Brooklyn’s Public School 139 recently shuttered its gifted program for lack of diversity, prodding Jerry Pournelle to ask, does America hate bright kids?
Either one believes, as we all used to believe, that the world is sustained by about 20% of the population — which generally controls 80% of the property, the so-called Pareto distribution, or one must come up with an alternate theory. Marx so little understood technology and industrialization that he presumed that anyone could be trained to do any job; management was easy if everyone cooperated, and sustaining the industrial civilization would be simple. Ownership was not important. Others thought differently, and all the data seems to indicate that the great advances have been sparked by a rather small number of people. It isn’t that only Shockley could have discovered the transistor, but it does seem likely that only someone with Shockley’s smarts could have done so. I knew Shockley. My very conservative friend Peter De Lucca thought him a civilization monster after a couple of dinners with him; he was certainly a good example of C P Snow’s “Two Societies”. But no one could doubt his intelligence and his — stamina? Fortitude? Determination? — which kept him working on the transistor principle once he had a hint of it from his observations.
I discovered science fiction in the 1940’s when I was in high school. In particular I discovered John W. Campbell’s Astounding Science Fiction (later Analog), and I wrote Campbell a letter about one of his editorials. He answered it with two pages of comment on my comments. Needless to say I took him seriously after that; and one of Campbell’s principles was that the human race was sustained by its top 20% and advanced by its top 10%. There were exceptions, but not many. My reading of history as well as the newspapers seemed to confirm those beliefs, and when I discovered Pareto I was more confirmed in those views. Galton’s Genetic Studies of Genius came to an interesting conclusion: while “Great Men” were far more likely to sire a “Great Man,” most Great Men were not descendants of Great Men. This led me to the conclusion that the most important resource of a society was the undiscovered potential great men, who might be educated to a level as to allow them to reach their potential. I must have concluded this in 1948 or thereabouts. I have never found any good reason to abandon this view.

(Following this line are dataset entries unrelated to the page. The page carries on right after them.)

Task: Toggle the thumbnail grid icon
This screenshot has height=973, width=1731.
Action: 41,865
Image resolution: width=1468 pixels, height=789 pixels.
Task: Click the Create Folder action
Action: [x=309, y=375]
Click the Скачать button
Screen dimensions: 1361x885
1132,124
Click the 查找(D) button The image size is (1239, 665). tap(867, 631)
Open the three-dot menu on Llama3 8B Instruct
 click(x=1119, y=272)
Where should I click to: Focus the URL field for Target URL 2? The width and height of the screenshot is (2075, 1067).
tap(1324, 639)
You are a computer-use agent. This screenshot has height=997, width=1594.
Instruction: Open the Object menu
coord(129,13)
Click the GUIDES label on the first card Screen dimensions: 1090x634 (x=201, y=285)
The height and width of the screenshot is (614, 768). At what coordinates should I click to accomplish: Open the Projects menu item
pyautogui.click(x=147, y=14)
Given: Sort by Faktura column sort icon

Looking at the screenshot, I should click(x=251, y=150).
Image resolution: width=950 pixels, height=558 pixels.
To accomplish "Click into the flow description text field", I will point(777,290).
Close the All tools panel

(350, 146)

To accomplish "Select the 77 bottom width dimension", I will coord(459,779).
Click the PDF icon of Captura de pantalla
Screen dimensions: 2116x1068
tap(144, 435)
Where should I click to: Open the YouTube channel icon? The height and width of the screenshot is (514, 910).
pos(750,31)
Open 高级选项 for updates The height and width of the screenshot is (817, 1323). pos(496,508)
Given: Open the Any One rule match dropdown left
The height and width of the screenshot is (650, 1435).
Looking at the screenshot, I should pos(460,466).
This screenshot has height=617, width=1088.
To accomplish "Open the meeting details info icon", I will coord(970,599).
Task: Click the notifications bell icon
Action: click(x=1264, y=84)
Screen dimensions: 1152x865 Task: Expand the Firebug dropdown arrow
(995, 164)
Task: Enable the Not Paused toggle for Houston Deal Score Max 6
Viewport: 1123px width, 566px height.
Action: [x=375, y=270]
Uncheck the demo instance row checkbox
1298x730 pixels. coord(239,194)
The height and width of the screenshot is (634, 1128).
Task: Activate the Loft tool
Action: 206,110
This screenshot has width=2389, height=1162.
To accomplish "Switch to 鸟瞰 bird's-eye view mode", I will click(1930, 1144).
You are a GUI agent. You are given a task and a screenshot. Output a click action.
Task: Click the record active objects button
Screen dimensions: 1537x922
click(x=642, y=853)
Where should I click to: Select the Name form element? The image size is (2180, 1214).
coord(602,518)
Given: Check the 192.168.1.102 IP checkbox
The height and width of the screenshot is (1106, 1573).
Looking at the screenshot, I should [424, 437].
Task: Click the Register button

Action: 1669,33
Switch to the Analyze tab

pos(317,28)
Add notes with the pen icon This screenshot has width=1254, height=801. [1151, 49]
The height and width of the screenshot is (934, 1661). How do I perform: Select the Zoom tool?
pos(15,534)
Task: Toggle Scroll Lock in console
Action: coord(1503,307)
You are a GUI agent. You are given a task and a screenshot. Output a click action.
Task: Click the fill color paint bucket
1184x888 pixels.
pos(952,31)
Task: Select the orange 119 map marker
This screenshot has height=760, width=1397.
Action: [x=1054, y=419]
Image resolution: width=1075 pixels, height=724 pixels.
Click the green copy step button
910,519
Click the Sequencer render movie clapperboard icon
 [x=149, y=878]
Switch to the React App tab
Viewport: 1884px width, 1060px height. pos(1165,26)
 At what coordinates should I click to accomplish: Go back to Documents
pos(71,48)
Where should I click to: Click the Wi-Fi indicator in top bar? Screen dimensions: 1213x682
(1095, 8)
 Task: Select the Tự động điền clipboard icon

But of course the United States hates the gifted kids who are not descended from the 20% who control 80% of the resources. We do not say that, of course, but were it true it would be hard to show a more efficient system for keeping those upstarts — potential great men and women not born to the rich — down where they belong. We have a system whereby they are sent to inferior schools and kept there since their parents can’t afford to get them out. Once through 12 years of mostly inferior education they are invited to go to universities: but unlike the system that allowed my wife (11th child of a coal miner) and I to get through college, we have devised a system that allows them through only if they owe the establishment a great sum which is unlikely ever to be paid. I do not expect that the children of Bill and Melissa Gates will have any lifelong debts due to the cost of their education — whether they are potentially Great or not.
The result of the efforts to “equalize” education in the public schools is obvious. No child left behind is easy to accomplish if no child is allowed to get ahead. Of course that does no apply to the children of the 10% wealthiest, and even less to those of the 5%.
And they never catch wise.
The lights we see in this educational darkness come from technology which makes it possible for the best and brightest to acquire an actual education without incurring a monstrous burden of debt; Alas, we also have “equal opportunity” employment laws which make it almost certain that personnel departments — excuse me, Human Resources — will hire only those with credentials, and the credentials are far more important than actual abilities. (We have already outlawed the use of IQ tests in employment.) The results would be predictable if they were not already known. Couple this with regulations that make it very difficult to start new businesses — particularly those which require high technology investments — and you will find that the phrase “You can’t keep a good man or woman down” proves to be objectively false.
The ruling class may repeatedly state that they do not hate bright kids (other than their own) but it would be difficult to prove that from their actions.